Home / Diário Oficial da União / quarta-feira, 12 de agosto de 2026
DecisãoSeção 1 · Edição 151 · Pág. 75
DECISÃO Nº 751, DE 10 DE AGOSTO DE 2026
Ministério de Portos e Aeroportos › Agência Nacional de Aviação Civil
Texto integral
DECISÃO Nº 751, DE 10 DE AGOSTO DE 2026
Revisa o Fluxo de Caixa Marginal aprovado pela Decisão nº 709, de 15 de maio de 2025, do Contrato de Concessão do Aeroporto Internacional de Fortaleza (CE).

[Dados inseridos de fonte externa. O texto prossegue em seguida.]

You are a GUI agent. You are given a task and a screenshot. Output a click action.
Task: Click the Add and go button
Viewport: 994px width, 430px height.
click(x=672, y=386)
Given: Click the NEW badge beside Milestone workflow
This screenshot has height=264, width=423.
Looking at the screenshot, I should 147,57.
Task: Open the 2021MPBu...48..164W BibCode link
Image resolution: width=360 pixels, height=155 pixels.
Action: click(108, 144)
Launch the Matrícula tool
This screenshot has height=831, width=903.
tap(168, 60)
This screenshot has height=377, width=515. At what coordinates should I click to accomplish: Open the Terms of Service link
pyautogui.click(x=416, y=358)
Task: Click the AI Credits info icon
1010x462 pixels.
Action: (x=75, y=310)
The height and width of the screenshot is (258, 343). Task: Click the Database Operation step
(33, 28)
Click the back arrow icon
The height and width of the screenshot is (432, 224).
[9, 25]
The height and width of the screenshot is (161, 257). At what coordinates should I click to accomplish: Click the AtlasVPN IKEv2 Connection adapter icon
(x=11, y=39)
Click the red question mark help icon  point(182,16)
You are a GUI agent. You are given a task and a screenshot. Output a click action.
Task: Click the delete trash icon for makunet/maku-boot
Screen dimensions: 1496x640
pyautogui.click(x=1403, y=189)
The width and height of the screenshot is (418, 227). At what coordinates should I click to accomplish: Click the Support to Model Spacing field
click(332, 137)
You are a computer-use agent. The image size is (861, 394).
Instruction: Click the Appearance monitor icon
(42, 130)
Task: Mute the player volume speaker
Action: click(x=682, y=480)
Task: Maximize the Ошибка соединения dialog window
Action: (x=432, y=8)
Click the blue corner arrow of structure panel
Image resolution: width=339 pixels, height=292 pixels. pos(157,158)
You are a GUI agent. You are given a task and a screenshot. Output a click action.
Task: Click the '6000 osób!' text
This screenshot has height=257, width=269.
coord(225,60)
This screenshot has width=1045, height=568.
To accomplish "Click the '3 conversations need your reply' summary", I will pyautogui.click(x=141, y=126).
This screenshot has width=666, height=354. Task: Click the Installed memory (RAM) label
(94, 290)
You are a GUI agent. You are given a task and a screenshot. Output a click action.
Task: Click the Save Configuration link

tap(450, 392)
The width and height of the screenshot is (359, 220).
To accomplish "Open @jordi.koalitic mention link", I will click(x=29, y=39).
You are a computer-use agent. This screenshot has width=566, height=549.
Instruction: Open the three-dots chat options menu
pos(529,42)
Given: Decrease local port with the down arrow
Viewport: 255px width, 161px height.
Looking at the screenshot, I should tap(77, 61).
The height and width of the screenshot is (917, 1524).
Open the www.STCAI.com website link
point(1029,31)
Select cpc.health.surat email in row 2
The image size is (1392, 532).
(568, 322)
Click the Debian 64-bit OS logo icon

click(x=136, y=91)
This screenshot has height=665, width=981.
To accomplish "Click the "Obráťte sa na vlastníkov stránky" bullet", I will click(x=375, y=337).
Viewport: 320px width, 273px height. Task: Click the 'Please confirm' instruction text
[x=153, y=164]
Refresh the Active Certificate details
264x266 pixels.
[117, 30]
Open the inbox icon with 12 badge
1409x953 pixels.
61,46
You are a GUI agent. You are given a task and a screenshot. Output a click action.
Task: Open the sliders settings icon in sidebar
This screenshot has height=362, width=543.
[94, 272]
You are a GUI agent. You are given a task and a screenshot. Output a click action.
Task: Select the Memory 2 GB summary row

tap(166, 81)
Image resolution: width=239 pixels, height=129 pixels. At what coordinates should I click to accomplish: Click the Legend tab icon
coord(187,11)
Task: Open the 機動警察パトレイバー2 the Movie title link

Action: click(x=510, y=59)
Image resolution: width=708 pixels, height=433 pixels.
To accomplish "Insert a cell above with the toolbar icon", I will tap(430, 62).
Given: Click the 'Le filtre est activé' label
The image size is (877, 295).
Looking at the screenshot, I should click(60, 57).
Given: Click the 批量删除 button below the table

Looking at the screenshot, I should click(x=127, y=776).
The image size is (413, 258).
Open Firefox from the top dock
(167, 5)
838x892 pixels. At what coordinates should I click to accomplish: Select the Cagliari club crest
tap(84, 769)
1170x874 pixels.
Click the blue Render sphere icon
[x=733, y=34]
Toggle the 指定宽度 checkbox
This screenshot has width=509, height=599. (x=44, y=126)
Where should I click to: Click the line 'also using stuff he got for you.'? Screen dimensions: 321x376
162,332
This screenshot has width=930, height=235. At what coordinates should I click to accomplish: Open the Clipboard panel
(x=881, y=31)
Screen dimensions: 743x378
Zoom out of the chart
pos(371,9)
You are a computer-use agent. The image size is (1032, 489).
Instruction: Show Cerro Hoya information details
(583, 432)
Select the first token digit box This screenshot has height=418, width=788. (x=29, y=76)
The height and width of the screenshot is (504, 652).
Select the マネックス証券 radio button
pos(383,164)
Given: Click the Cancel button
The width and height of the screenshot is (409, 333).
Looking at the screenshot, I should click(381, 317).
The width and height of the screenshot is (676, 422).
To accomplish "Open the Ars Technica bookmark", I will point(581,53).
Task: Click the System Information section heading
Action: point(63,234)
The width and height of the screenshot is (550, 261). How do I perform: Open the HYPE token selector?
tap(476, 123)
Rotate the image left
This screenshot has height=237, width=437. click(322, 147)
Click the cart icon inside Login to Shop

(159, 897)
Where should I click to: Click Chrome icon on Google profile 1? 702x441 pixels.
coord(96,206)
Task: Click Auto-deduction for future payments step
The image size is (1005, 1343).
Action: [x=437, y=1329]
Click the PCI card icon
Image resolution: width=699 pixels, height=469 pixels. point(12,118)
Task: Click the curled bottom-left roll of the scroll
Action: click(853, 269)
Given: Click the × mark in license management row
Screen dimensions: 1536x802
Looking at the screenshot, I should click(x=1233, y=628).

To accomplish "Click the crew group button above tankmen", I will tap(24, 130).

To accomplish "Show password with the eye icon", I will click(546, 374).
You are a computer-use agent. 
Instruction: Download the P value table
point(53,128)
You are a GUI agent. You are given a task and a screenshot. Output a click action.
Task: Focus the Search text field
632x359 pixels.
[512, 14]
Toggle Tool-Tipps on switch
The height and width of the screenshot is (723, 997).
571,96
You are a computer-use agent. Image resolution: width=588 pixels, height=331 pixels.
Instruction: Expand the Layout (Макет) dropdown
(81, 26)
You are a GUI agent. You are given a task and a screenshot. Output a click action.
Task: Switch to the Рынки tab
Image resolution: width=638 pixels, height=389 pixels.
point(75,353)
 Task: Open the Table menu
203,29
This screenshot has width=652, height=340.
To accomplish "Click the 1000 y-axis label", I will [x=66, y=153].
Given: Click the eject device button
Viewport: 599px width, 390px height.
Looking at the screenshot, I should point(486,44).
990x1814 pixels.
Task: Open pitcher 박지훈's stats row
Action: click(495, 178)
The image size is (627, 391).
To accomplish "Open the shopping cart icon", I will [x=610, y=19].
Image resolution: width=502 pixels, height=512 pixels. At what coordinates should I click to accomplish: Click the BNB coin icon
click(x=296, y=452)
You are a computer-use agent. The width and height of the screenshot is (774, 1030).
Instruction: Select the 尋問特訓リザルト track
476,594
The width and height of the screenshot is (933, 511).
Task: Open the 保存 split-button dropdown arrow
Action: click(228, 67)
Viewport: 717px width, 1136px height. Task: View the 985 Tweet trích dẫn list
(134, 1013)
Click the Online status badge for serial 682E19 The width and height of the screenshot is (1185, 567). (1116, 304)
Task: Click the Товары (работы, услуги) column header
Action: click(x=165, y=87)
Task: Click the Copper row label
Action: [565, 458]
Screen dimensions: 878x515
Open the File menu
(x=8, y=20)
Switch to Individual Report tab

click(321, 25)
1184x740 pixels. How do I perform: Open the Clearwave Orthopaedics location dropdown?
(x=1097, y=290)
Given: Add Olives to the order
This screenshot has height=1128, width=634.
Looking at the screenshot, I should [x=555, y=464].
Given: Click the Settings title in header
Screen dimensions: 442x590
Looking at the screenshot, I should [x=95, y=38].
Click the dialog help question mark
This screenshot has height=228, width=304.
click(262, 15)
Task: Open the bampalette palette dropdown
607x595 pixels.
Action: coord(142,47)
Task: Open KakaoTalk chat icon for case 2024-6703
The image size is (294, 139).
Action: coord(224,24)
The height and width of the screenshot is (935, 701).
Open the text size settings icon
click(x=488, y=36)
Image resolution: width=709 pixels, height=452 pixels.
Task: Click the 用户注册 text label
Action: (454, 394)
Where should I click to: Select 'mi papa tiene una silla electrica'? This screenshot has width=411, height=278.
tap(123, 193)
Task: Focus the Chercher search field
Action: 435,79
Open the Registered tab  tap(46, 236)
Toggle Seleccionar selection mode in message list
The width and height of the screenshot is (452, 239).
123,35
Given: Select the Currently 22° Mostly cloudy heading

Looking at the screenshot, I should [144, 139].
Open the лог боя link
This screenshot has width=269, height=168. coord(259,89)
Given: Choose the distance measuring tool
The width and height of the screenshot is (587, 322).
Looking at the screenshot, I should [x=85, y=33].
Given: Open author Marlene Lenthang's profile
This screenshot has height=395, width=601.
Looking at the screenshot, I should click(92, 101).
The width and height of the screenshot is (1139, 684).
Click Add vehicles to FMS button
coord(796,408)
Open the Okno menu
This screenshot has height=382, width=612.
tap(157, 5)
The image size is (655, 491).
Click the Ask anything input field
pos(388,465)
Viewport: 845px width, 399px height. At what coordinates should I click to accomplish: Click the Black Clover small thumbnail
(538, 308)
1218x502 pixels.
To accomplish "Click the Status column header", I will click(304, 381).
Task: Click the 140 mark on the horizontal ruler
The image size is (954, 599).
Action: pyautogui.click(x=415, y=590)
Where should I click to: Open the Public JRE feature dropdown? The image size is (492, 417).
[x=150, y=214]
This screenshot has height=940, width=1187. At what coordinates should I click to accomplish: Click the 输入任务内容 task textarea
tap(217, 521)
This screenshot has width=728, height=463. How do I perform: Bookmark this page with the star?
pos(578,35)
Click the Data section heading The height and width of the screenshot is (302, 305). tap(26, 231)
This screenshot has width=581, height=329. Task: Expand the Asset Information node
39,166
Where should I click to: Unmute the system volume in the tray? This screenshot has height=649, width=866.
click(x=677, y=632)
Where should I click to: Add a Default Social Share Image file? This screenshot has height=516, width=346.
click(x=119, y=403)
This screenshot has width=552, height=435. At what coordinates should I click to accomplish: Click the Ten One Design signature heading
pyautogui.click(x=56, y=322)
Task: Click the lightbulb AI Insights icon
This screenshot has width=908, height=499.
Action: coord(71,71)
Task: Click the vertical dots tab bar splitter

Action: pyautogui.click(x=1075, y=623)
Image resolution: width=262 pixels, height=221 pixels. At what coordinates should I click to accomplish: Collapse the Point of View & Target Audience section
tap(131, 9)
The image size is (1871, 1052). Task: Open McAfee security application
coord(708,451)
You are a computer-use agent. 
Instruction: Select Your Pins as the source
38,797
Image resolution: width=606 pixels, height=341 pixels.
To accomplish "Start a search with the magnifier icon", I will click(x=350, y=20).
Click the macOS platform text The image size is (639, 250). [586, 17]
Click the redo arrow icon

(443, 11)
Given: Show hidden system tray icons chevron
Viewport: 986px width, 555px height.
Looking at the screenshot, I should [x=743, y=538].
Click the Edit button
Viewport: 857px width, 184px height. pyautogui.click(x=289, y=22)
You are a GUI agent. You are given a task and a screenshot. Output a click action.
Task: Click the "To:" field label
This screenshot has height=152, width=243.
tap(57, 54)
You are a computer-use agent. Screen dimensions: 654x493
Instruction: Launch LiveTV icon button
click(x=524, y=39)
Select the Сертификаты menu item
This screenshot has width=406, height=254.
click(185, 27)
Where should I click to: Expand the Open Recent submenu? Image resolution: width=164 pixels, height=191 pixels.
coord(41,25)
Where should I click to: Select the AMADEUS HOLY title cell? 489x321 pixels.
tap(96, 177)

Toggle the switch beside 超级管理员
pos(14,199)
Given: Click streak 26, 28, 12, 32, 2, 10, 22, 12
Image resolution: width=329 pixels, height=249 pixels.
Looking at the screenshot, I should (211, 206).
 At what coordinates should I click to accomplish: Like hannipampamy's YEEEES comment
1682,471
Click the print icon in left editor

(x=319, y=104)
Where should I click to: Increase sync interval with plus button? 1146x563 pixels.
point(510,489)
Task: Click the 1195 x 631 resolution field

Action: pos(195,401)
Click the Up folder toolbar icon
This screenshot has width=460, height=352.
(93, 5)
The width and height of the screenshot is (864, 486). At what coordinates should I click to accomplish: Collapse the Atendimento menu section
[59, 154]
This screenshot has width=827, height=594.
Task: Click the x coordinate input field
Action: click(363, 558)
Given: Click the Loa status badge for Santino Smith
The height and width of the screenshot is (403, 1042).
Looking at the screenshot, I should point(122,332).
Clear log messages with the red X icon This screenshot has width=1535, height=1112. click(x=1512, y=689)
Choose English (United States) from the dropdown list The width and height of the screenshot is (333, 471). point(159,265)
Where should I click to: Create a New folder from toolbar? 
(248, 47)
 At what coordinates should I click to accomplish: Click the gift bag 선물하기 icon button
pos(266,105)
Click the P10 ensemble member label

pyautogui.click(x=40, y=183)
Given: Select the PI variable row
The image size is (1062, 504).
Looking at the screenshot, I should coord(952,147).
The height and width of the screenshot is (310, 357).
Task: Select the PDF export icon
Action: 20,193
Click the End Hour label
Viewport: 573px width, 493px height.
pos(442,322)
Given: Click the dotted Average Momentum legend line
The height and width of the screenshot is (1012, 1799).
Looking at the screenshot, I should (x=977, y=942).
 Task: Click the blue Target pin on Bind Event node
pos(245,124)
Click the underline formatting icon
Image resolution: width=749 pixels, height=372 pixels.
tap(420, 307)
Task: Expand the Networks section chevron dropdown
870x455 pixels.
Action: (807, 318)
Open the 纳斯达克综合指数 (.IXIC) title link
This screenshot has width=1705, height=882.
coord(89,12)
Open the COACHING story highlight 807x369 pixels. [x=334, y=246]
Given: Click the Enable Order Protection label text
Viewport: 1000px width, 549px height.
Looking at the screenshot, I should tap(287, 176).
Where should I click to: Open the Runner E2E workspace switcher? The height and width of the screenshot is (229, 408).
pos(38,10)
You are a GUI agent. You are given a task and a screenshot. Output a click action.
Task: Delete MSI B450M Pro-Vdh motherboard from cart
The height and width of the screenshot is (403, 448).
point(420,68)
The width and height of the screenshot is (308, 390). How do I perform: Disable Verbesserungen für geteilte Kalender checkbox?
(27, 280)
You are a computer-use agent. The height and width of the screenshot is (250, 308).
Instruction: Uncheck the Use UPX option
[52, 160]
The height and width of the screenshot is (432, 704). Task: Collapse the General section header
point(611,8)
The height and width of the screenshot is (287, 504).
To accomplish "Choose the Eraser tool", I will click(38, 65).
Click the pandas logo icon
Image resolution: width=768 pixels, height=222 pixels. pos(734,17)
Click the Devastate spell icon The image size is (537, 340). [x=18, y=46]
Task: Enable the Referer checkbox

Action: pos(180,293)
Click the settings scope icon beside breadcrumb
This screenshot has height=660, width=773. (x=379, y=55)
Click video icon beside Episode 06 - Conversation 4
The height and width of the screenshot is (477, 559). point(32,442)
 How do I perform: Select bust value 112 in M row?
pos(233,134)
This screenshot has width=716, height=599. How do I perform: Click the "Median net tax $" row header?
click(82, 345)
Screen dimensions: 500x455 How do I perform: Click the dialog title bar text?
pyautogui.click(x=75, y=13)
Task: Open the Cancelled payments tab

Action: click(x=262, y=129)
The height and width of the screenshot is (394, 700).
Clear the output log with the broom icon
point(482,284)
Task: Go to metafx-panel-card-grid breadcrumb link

A DIRETORIA COLEGIADA DA AGÊNCIA NACIONAL DE AVIAÇÃO CIVIL - ANAC, no exercício da competência que lhe foi outorgada pelo art. 11, incisos IV e V, da Lei nº 11.182, de 27 de setembro de 2005, e tendo em vista o art. 18 do Decreto nº 7.624, de 22 de novembro de 2011,
Considerando o estabelecido na Seção III - Da Revisão Extraordinária do Capítulo VI - Do Equilíbrio Econômico-Financeiro do Contrato de Concessão de Aeroporto - CCA nº 004/ANAC/2017 - SBFZ, referente à concessão dos serviços públicos para ampliação, manutenção e exploração da infraestrutura aeroportuária do Aeroporto Internacional de Fortaleza, localizado em Fortaleza (CE), e
Considerando o que consta do processo nº 00058.101007/2024-68, deliberado e aprovado na 23ª Reunião Deliberativa Eletrônica, realizada nos dias 4 e 7 de agosto de 2026, decide:
Art. 1º Aprovar a revisão do Fluxo de Caixa Marginal constante da Decisão nº 709, de 15 de maio de 2025, conforme previsto em seu art. 3º.
Art. 2º A recomposição do equilíbrio econômico-financeiro do contrato será realizada por meio da majoração temporária de R$ 5,56 (cinco reais e cinquenta e seis centavos) da Tarifa de Embarque Internacional do Contrato de Concessão.
Parágrafo único. A majoração temporária prevista no caput será incorporada ao valor da Tarifa de Embarque Internacional por ocasião do reajuste das Tarifas Aeroportuárias previsto no Contrato de Concessão, a se realizar no ano de 2026.
Art. 3º O Fluxo de Caixa Marginal, aprovado pela Decisão nº 709, de 15 de maio de 2025, será revisado anualmente, a partir do ano de 2027, pela Superintendência de Regulação Econômica de Aeroportos, com vistas a aferir o custo efetivamente incorrido e a receita gerada em decorrência do adicional tarifário e, se for o caso, propor adequação do valor do adicional tarifário, com o objetivo de manter o equilíbrio econômico-financeiro do contrato.
Art. 4º Esta Decisão entra em vigor na data de sua publicação.